Le’s menu covers a large variety of Vietnamese foods, from stir-fried noodles to seafood entrees; however, the strength of the restaurant lies in their pho, a noodle soup served with either beef or chicken. While some Vietnamese joints may hand over a near-scalding bowl of mostly water and call it pho, Le’s takes care to supply plenty of freshly cut bean sprouts, basil, sliced lime, and green chili pepper on the side of each dish. Intended to be taken as a palate-cleansing side dish, the crisp aroma of the vegetables almost makes them appetizing enough to be consumed on their own. The most prominent item on their menu is the xe lau, or extra-large beef soup. While a few cents more than the other soups, the adjective “extra-large” easily justifies an entree that remains below eight dollars. Within a few minutes, the waiter emerges with a dish of mixing-bowl proportions, filled to the brim with soup and heartily stuffed with noodles. Tackling the dinner plate-sized bowl requires finesse of both chopsticks and the soup spoon to avoid missing any of the delicious sliced rare eye round, brisket, flank, tendon and tripe buried within the noodles. Hot sauce is provided, but hardly necessary; the fresh vegetables may be added directly onto the soup for additional crispness and bite without masking any of the subtle beef flavoring in the noodles. After the last bits of noodle and beef are fished out of the depths of the bowl, the soup that remains may either be left alone, or for the overachievers, be sipped down until dry. While at first sight, the soup may not seem as filling as a New England clam chowder, the salty remnants of beef make the soup as much a satiating experience as it is a body-warming one.

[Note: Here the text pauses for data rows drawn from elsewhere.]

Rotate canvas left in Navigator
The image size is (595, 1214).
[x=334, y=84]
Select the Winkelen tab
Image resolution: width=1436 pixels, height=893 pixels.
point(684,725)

The design of the dining area at Le’s allows the restaurant to be a convenient choice for a casual lunch, supper with friends, or even a classy dinner before a night out. The service is excellent for a sit-down restaurant, and take-out is also available for the particularly rushed. When it comes to exploring Asian foods in Boston, one must be sure to miss Vietnamese food, especially Le’s.